— Task statement —
Return all the entries word for word, minus the pictures.
--- Provided information Enclosed Below ---
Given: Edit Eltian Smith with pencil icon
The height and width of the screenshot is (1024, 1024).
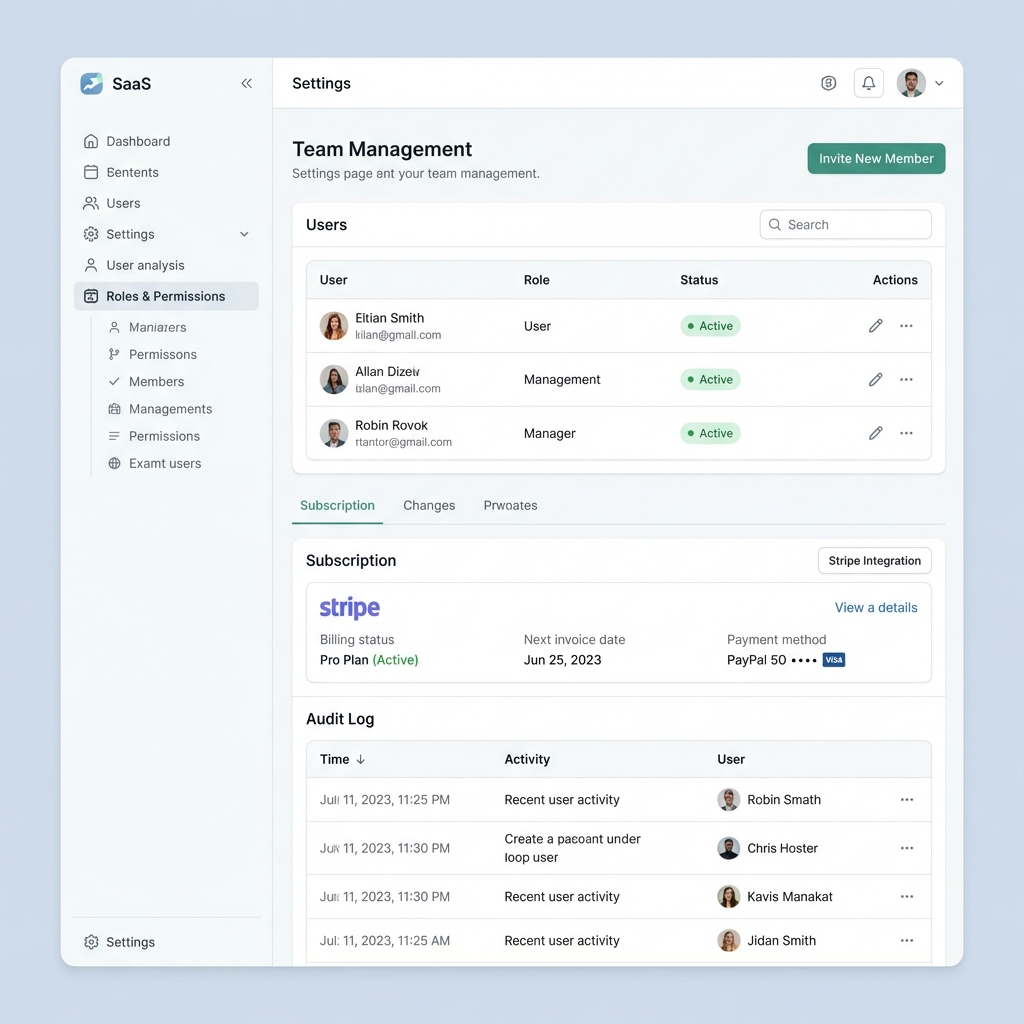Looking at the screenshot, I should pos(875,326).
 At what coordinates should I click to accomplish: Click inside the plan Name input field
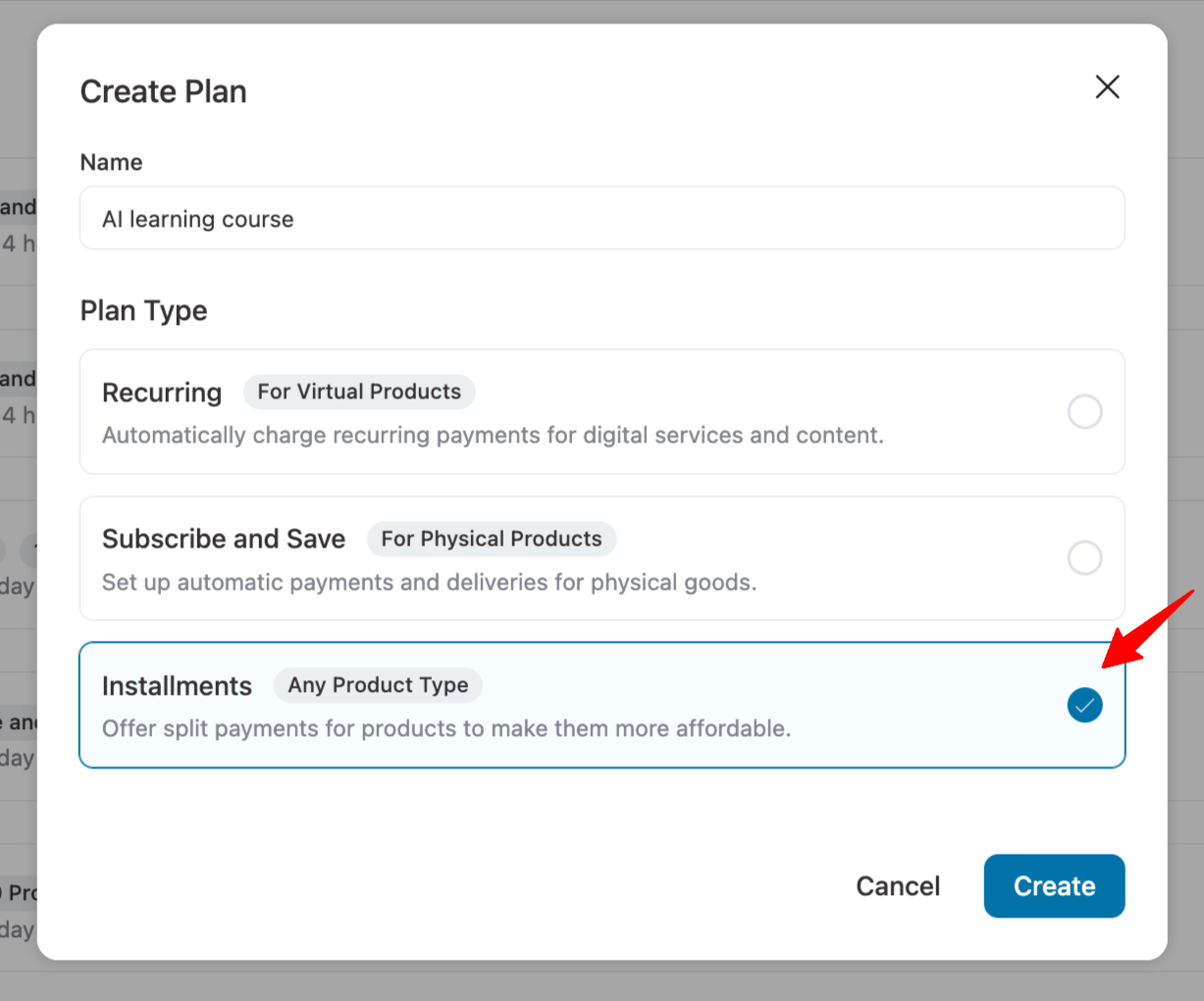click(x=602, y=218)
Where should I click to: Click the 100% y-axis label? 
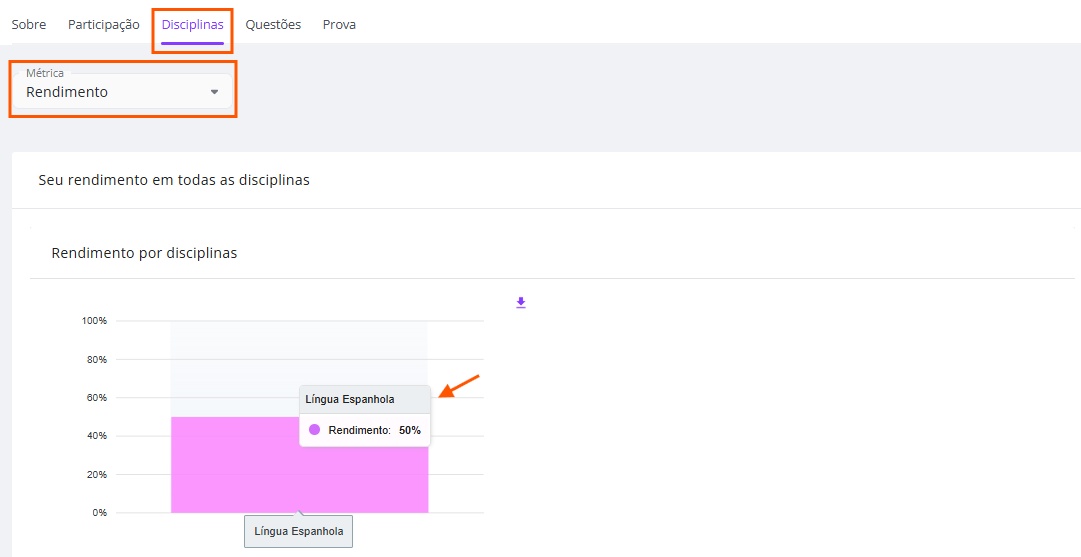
--- End of Enclosed Provided information ---
— Output for this task —
Given: Edit Eltian Smith with pencil icon
The height and width of the screenshot is (1024, 1024).
Looking at the screenshot, I should pos(875,326).
 At what coordinates should I click to accomplish: Click inside the plan Name input field
click(x=602, y=218)
Where should I click to: Click the 100% y-axis label? 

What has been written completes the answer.